§ DO THIS
Please condense the paragraph in the blog post on teaching reading that begins "I loved how Tovani" into two or three sentences, keeping its main facts.

Monday, May 01, 2006

Do I Really Have to Teach Reading? Chapters 7 and 8

(Page 92) “We (did) something called a fishbowl in front of the class…we would sit in front of the students, modeling what we wanted them to see, while they watched and then talked about what they saw.”
I loved how Tovani and her colleague acted as if they were in a group working together in front of the students. The students were easily able to pick out what were and were not good practices while working in a group. It was obvious to the students what was expected in group work after a demonstration and discussion of it. It took me a while as a teacher before I figured out just how important modeling is. There were times when I just told students to do the work but never showed them HOW to do the work. Once I figured out I really needed to model to them exactly what to do, their production greatly increased.

(Page 103) “The aim of assessment is primarily to educate and improve student performance, not merely audit it.”
So often we get caught up in the cycle of teaching the material then testing the students on it, but who does that help? (Other than helping us have something to put in the gradebook, of course.) Really, how often do we have to take tests in the day-to-day activities of being an adult? If we spent more time looking at where kids are performing and how we can get to them to the next level, they will be better served. I heard Ellin Keene (Mosaic of Thought) speak in January, and one thing she said that really resonated with me was “Kids who think well test well.” I think if we really concentrated on finding out where our kids are and teaching them how to think (more modeling!) then we wouldn’t have to worry so much about end of course tests and HSAP because they would be good thinkers and do well on those tests without us freaking out about them.


J. Goings said...

Chapter 7:
I enjoyed reading about the ideas to help students become more successful with group work. This tends to be a struggle for some of my lower level students. I tend to get discouraged when something I have planned does not work in my classroom. I am glad to see others struggle with this and to see some helpful guidelines on how to move on and get better at it.
I really like the Highlight and Revisit Activity (Page 95). I like how students can get into groups and relate their thinking to their peers. This is important. Students can see that they are not alone in their thinking. (Page 96) “This activity usually results in students seeing similar points being highlighted by their peers, as well as some unique choices that spark new discussion."

Chapter 8:
Assessment can be something that is a downfall for bother teachers and students. The same type does not work for all students.
I like how at the beginning of the chapter the roles for teacher and student are defined. (Page 102)“I begin by saying that we each have a job to do.” This helps students know what to expect from the teacher and the class. It also helps them understand what the teacher will expect from them as a student.
On page 104 there is a section about goal setting at the beginning of a class. I think that this would be a useful tool with the students I teach. I wish I would have had this book at the beginning of this school year. I could have used this activity with my English I repeaters class. I am going to try this with my RWW class next year. The goals can be simple and vary from student to student. I really like this!

§ DATASET SECTION
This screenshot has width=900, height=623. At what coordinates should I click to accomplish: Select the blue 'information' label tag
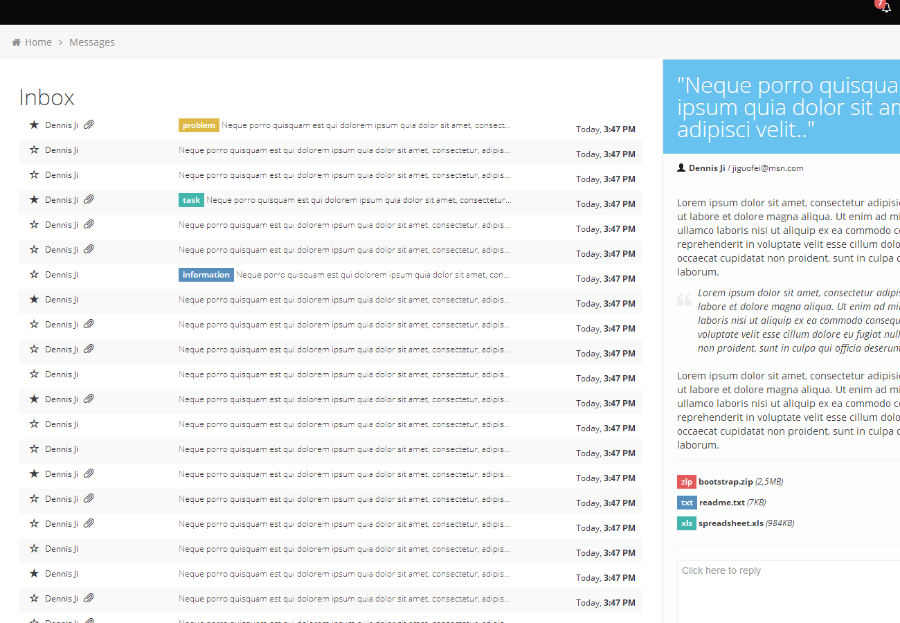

§ RESULT OF THE TASK
Tovani and her colleague acted as a working group in front of the class, and the students could easily pick out good and poor group practices, so after the demonstration and discussion the expectations for group work were obvious. The writer took a while as a teacher to see how important modeling is, at times telling students to do the work without showing them how. Once the writer modeled exactly what to do, the students' production greatly increased.